(Saved entries):

####################

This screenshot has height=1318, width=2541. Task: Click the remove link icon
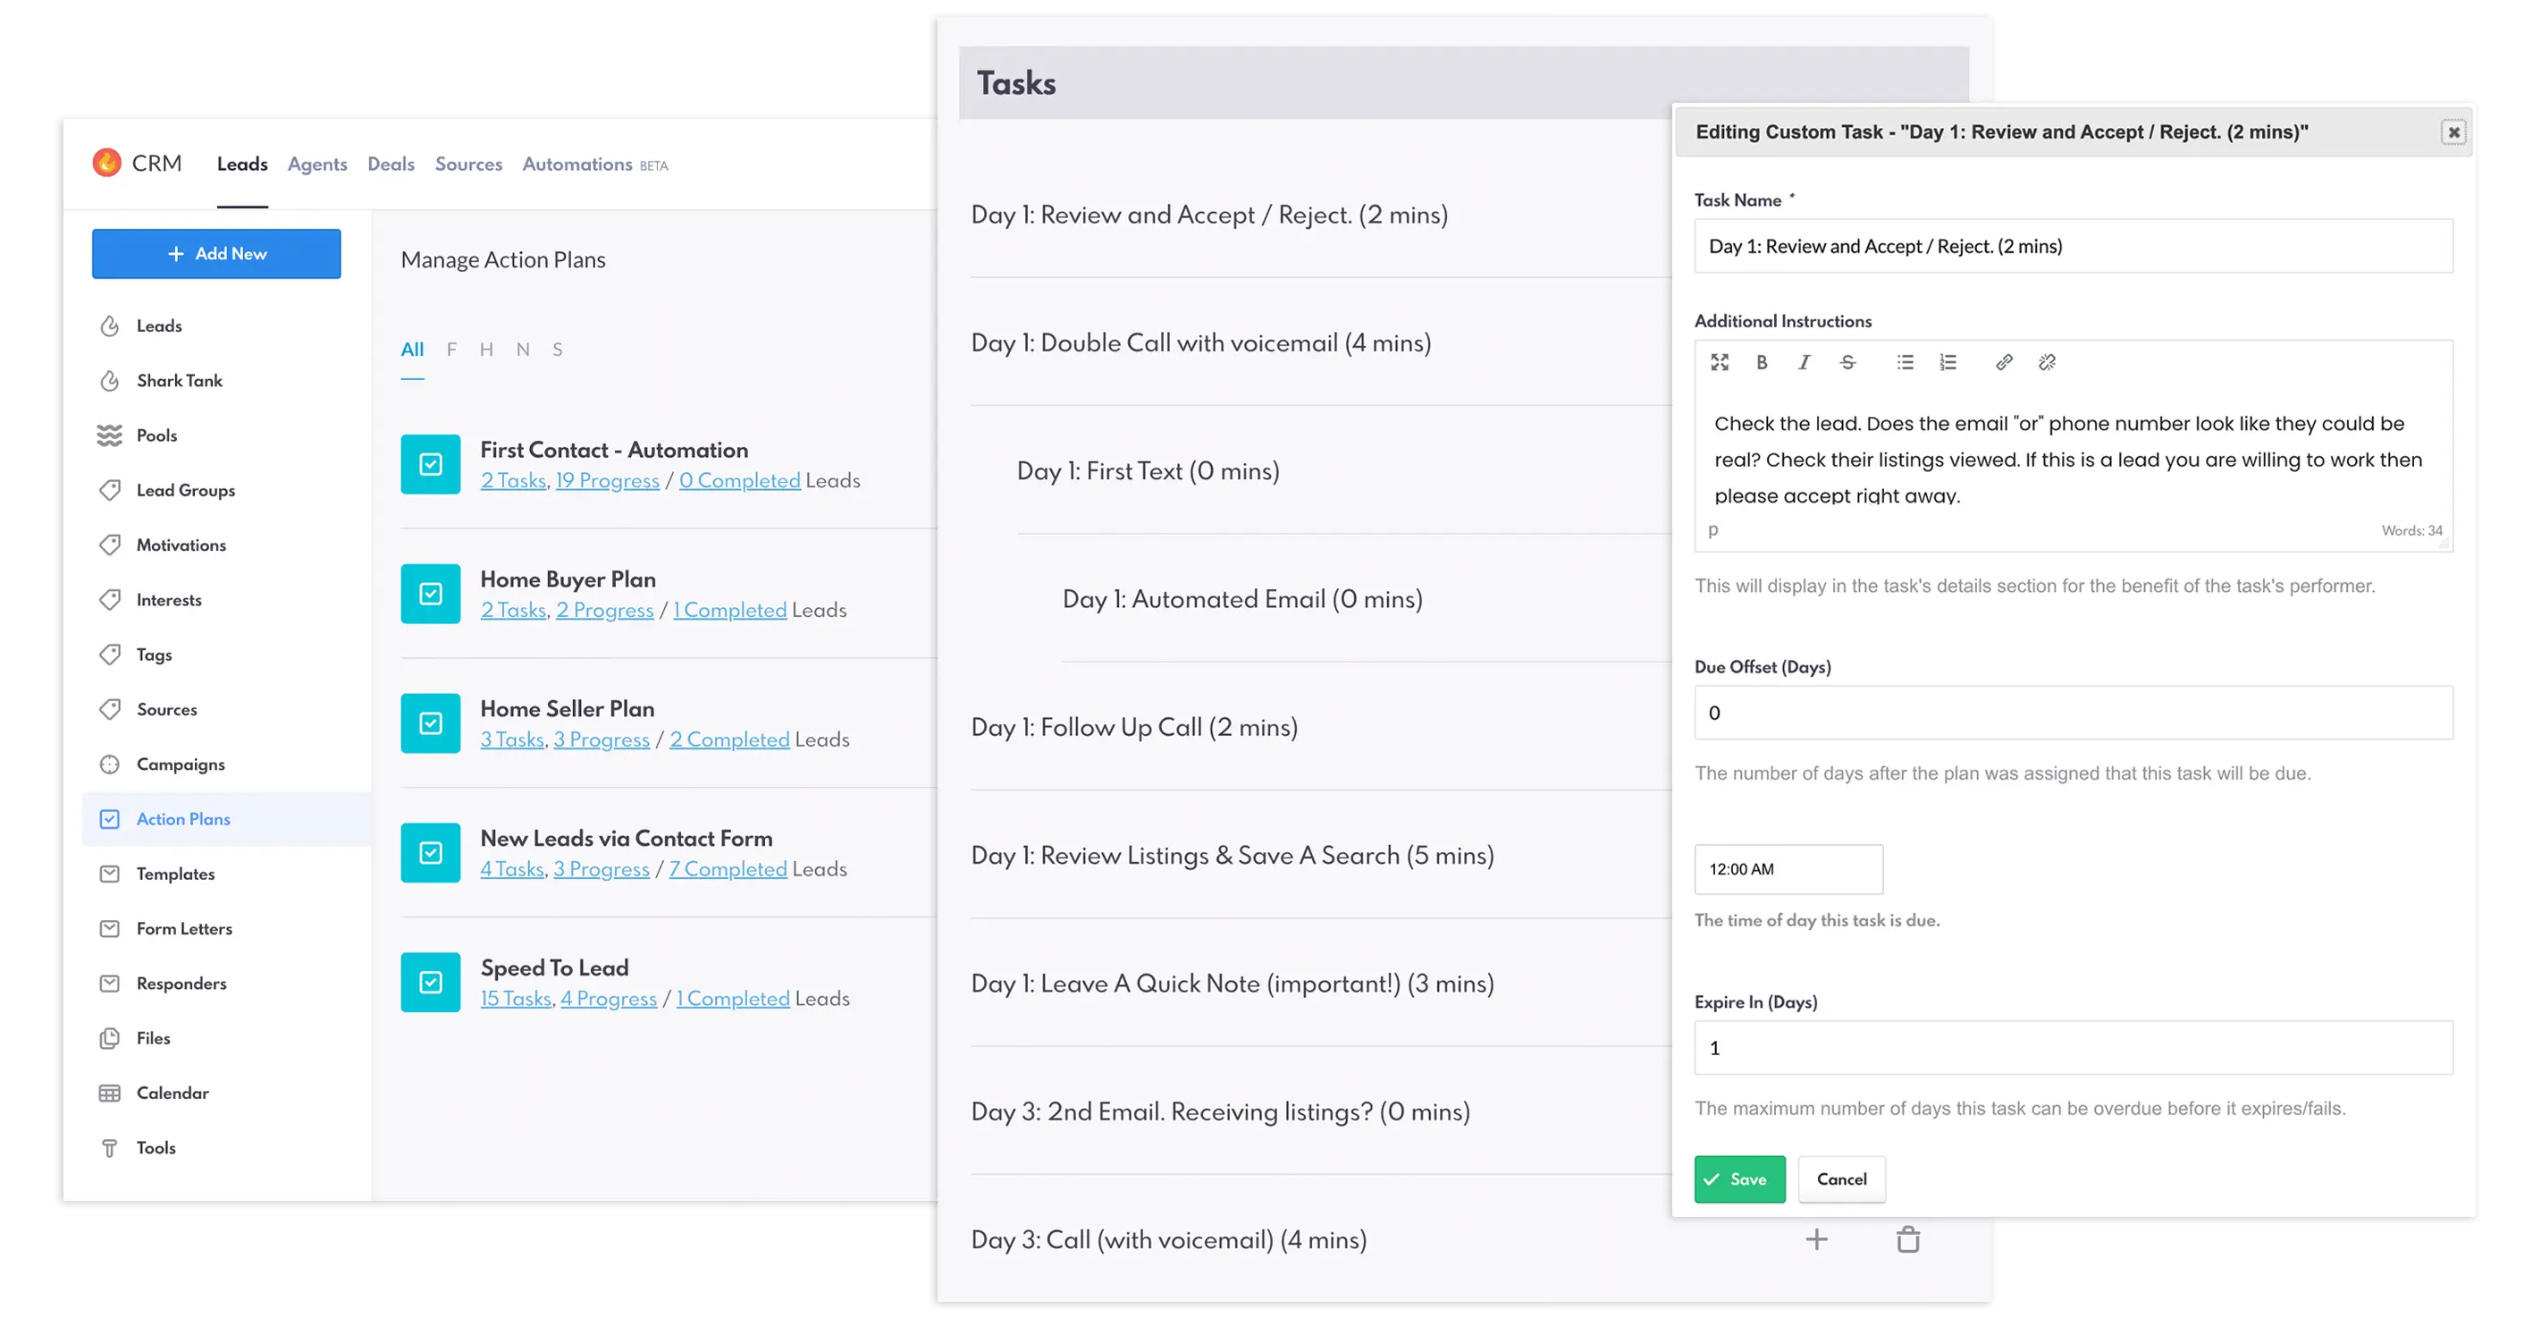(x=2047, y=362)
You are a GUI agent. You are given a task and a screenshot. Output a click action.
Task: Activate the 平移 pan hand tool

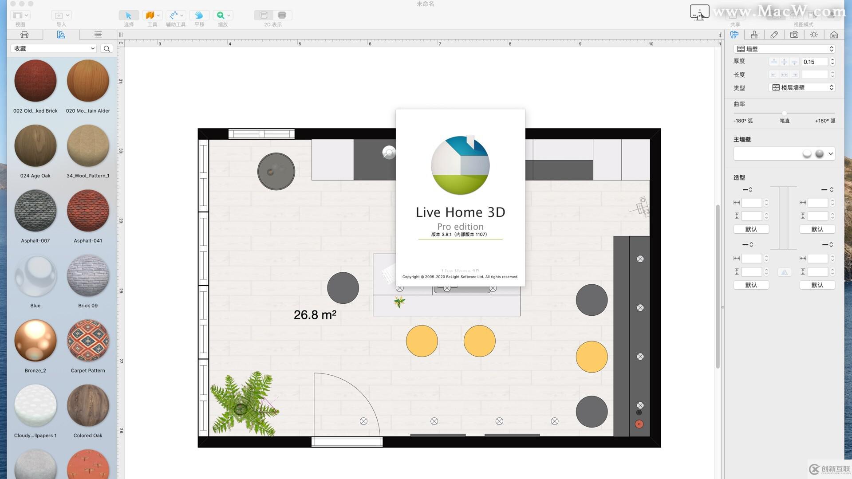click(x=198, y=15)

####################

(Task to carry out): Pictures are not part of the copy. Output only the lines from the one with "You are a GUI" through the final line of the records, exactly as given.

(Expected answer):
You are a GUI agent. You are given a task and a screenshot. Output a click action.
Task: Activate the 平移 pan hand tool

click(x=198, y=15)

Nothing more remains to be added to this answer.